**Data records**
☆ ☆ ☆ ☆

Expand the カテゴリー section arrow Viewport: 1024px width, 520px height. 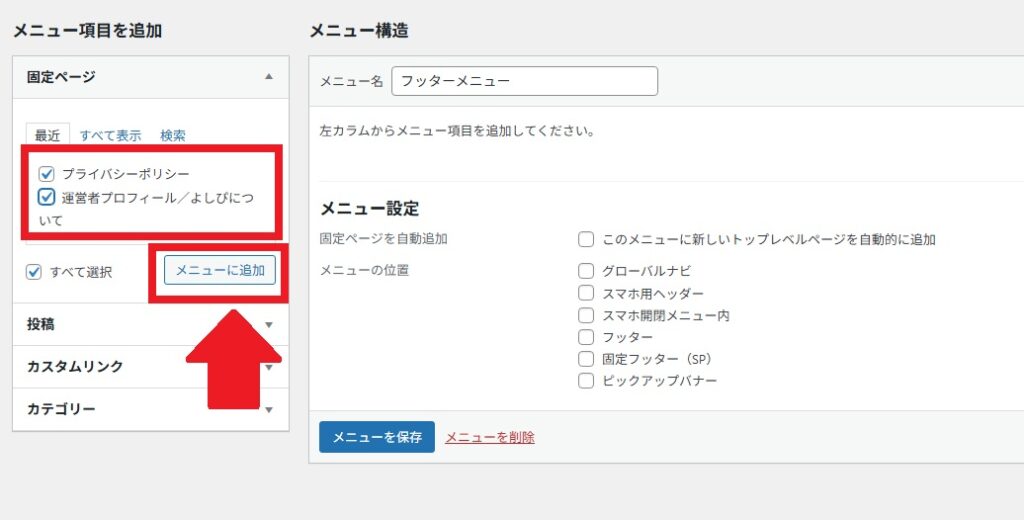click(268, 410)
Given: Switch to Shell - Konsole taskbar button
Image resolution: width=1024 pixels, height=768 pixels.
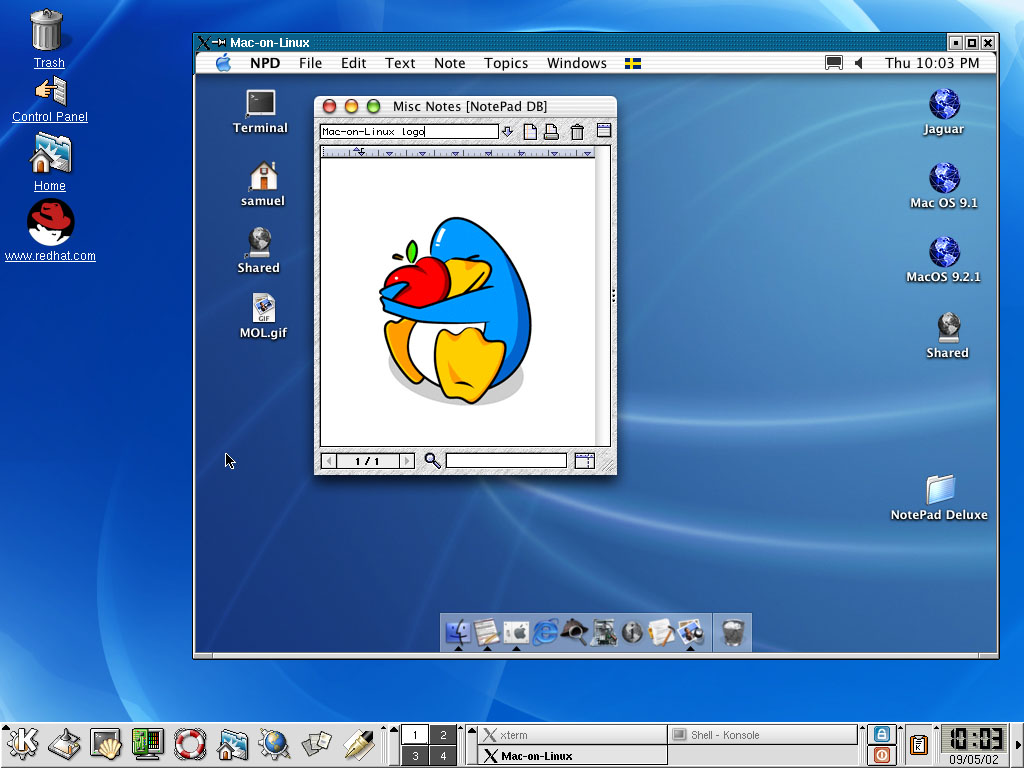Looking at the screenshot, I should (x=762, y=735).
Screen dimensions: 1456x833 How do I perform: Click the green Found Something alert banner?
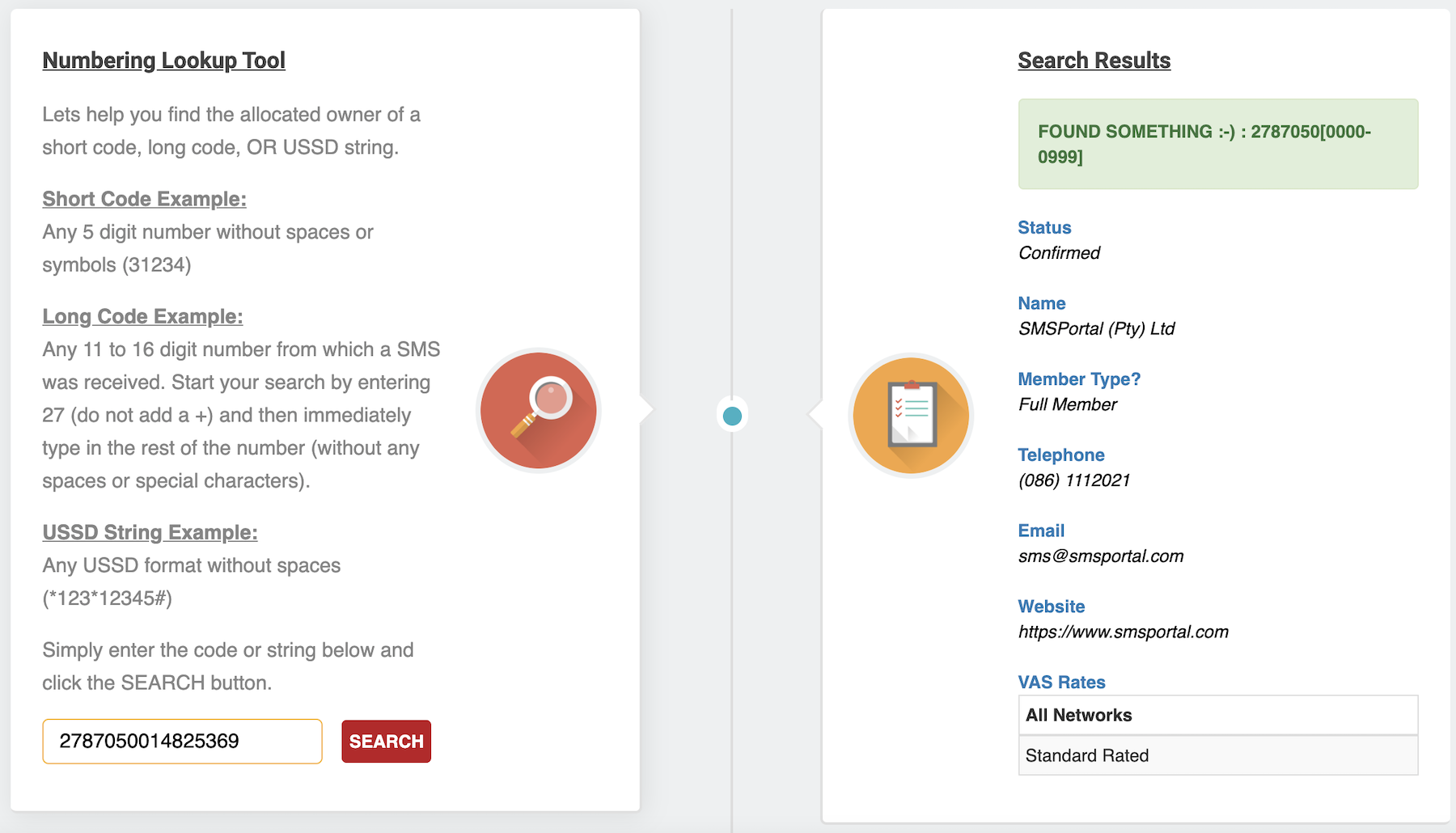pos(1217,144)
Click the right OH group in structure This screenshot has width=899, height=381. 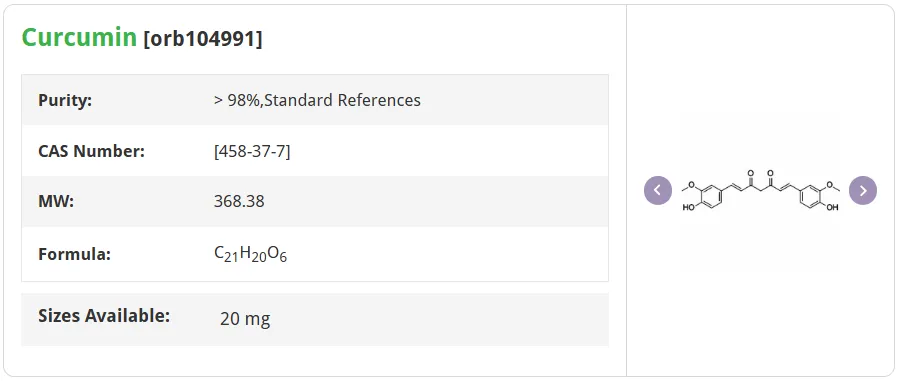tap(832, 207)
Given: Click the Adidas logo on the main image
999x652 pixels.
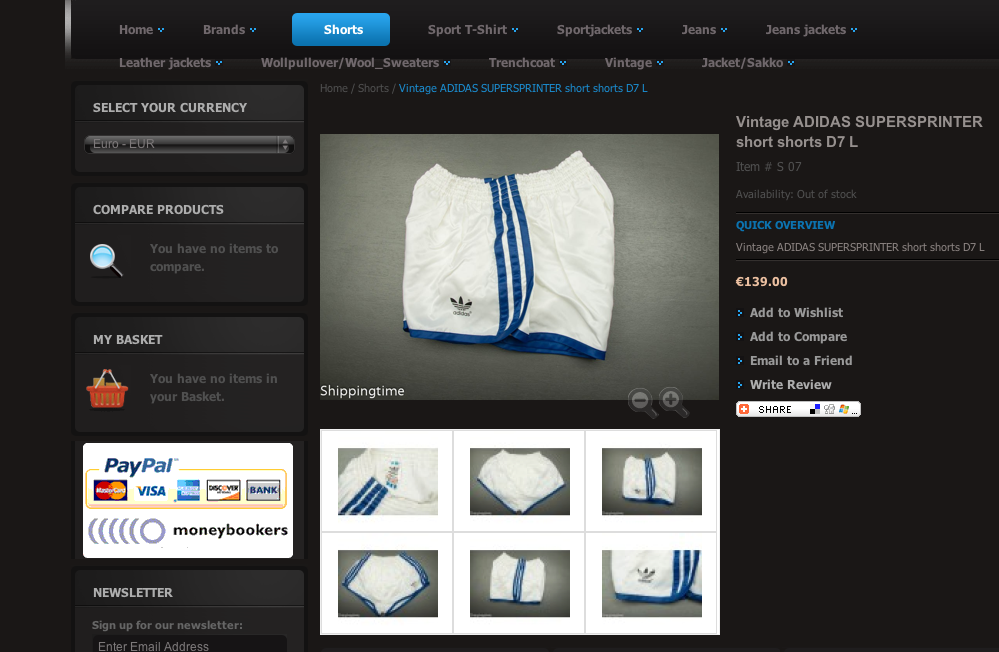Looking at the screenshot, I should (x=461, y=305).
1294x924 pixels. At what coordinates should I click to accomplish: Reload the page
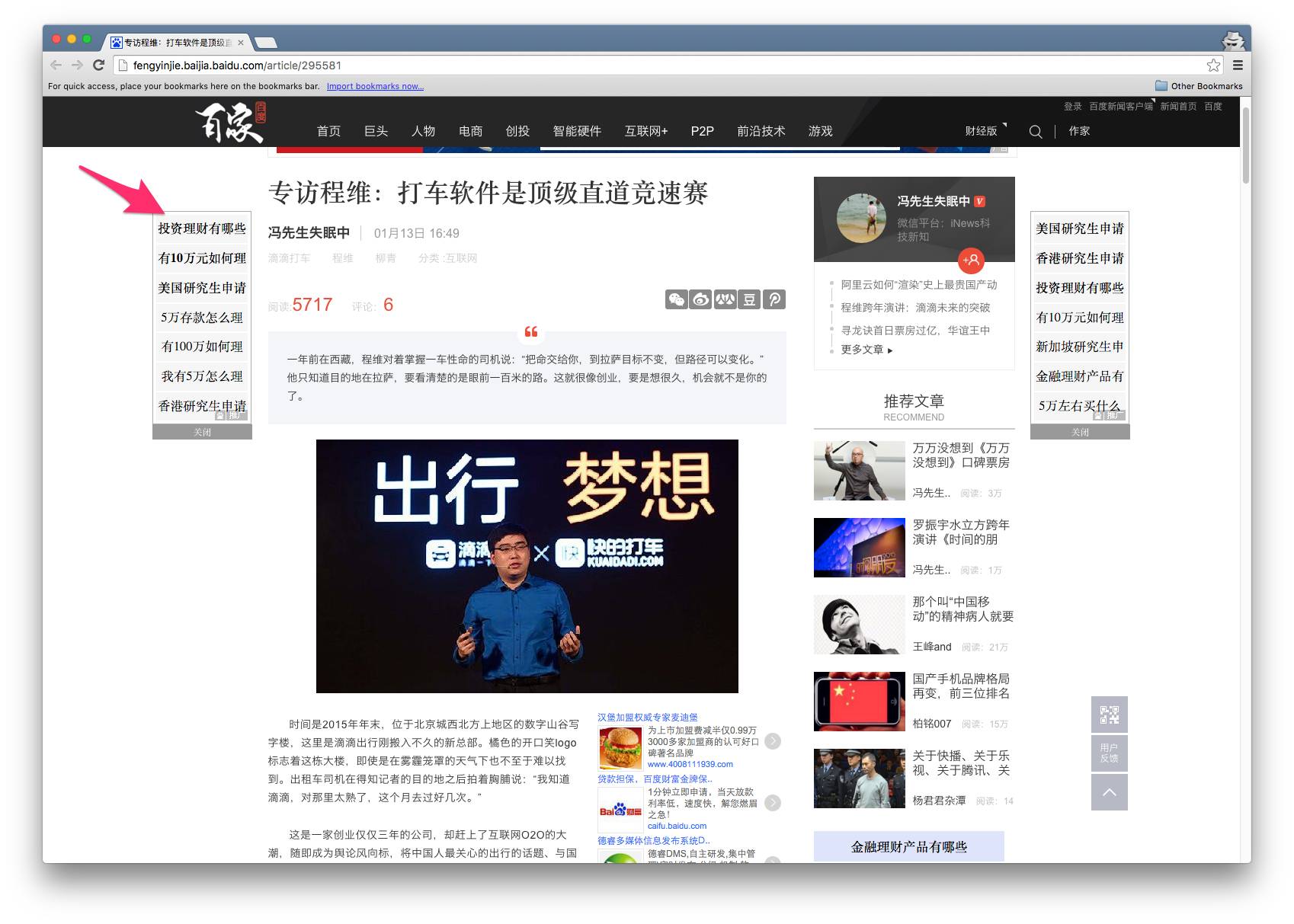click(98, 66)
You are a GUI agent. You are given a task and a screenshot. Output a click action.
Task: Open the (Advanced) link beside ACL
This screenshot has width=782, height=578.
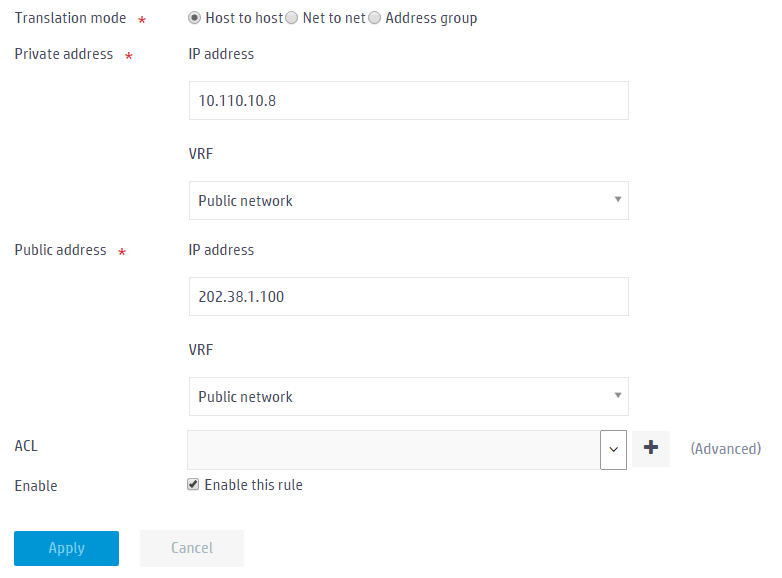click(726, 449)
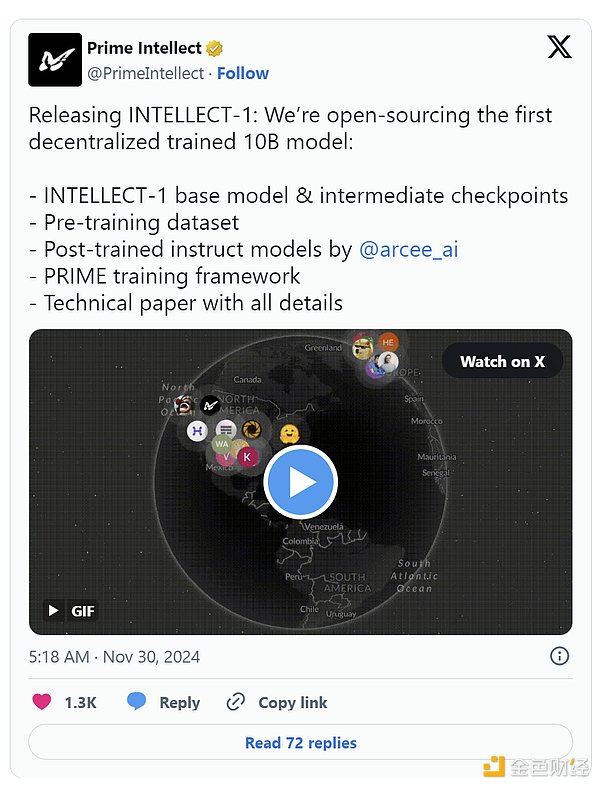Viewport: 600px width, 788px height.
Task: Click the reply speech bubble icon
Action: click(137, 702)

☆ ☆ ☆ ☆

**What the task requires**
Set the pictures aside and reproduce exactly the lines above, from the line holding "999x652 pixels." through the line holding "Task: Open the (Advanced) link beside ACL", both included, with nothing else.

**Answer to the exercise**
999x652 pixels.
Looking at the screenshot, I should (x=461, y=305).
1294x924 pixels. At what coordinates should I click to accomplish: Reload the page
click(98, 66)
You are a GUI agent. You are given a task and a screenshot. Output a click action.
Task: Open the (Advanced) link beside ACL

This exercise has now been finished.